My take on the story. Instead of the story of fervent patriotism, I think the military is a business and people who work in it have jobs that pay the bills. It is a business that can’t balance its books and doesn’t pay a price for that inability (see Posting #9), but it still is an entity whose industry is national security or, not to put too fine a point on it, efficient killing. It is a massive industry. The Department of Defense is the nation’s (and reportedly the world’s) largest employer with nearly 3 million employees, just under a million of those being civilian employees. As immense as that is, the 3 million obviously neither includes the vast defense contractor complex—the Raytheons, the Northrop Grummans, the Lockheed Martins, the General Dynamics, the Boeings—nor the private military contractors—like Blackwater, Halliburton, Custer Battles, and DynCorp—nor the research “think tanks”—like Rand, Brookings, Carnegie Endowment, and the Atlantic Council. These businesses are all part of the “military-industrial complex,” an industry whose work is war. And with the latest conflicts in Ukraine and Gaza, business is booming.
This concept of the military as business is not unknown to young people, the population needed most to fill the ranks. Their “propensity” to volunteer—the word “volunteer” obscuring the bonuses and financial compensation used to aggressively recruit young Americans—is primarily based on self-interest. A survey of over 5000 Americans between the ages of 16 and 24 found that the first of the top ten reasons to join the US military is “Pay/money.” Only two of the top ten, the sixth and the tenth, are not based on self-interest: “To help others” and “Make a positive difference in my community.” But self-interest is paramount on the list. After all, that’s what the Army’s revived recruiting mantra, “Be All You Can Be,” blatantly encourages (See Posting #3).
Moreover, joining the military can be a family business, or what recently has been called the “warrior caste.” Studies have found that “80% of new recruits come from families with at least one parent, grandparent, aunt or uncle, sibling or cousin who has also served in the military.
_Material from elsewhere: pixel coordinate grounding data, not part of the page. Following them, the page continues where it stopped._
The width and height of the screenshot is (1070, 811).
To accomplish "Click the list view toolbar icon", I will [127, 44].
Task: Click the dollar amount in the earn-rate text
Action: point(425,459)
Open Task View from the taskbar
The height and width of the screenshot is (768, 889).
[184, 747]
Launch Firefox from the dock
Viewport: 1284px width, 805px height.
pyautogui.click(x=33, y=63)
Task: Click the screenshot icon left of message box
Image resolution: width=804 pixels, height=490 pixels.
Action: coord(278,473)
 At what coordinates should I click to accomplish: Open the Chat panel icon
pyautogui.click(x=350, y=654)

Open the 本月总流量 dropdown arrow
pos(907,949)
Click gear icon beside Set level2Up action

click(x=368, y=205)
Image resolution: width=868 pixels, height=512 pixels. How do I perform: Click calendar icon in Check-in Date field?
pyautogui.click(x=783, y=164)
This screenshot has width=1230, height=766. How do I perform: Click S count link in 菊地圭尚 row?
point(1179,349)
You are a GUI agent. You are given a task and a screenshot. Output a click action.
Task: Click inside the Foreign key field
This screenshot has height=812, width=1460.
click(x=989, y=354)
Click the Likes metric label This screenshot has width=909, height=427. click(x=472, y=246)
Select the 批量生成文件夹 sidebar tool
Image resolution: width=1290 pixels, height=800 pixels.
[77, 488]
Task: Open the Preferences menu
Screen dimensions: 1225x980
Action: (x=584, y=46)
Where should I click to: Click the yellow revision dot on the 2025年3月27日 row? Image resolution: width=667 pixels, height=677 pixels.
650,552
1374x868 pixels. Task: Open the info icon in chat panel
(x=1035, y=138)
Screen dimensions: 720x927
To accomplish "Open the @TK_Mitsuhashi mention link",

More than 25% have a parent who is a service member or veteran.” Serving in the military has become naturalized for many of us, as the normal course of life, not necessarily as a patriotic oath.
This normalization has certainly been the case on my father’s side of my family. (Per patriarchal custom, I don’t know about my mother’s side.) My father’s father served during World War I as a cook. Most of his five sons served in the Air Force and the Army, including my career-Army father, who deployed abroad to postwar Korea once, to West Germany once, to Supreme Headquarters Allied Powers Europe (SHAPE) once, and to during-war Viet Nam twice. Numerous of my four uncles’ children served, and six of my eight siblings—plus I—were sent to college on the taxpayers’ dime and repaid our obligation with time on active duty. (One of the six left West Point after two years, but, astonishingly, he did not have to repay anything. The other three sibling West Pointers graduated and fulfilled their obligations.) A couple of my siblings spent the requisite 20 years in the service to retire with a pension. Several of my active-duty siblings married other active-duty members (West Pointers who also came from military families), some of whom also spent the requisite 20 years on active duty before retiring with a pension. Six of my seventeen nieces and nephews have also been sent to college or graduate school at taxpayer expense and served or are serving on active duty. By my rough count, that means that in the last four generations of my father’s family, at least twenty of us have served on active duty and among my siblings and their children, 11 of us have had our higher education paid for by taxpayers. Still, as I recall it, patriotism was so naturalized it was like a religion: we went through the motions of pledging allegiance and rituals like reveille and Parade, but it wasn’t something I thought about and certainly not as optional. It just was. And in such a large family, joining the family business was a way to go to college at taxpayer expense.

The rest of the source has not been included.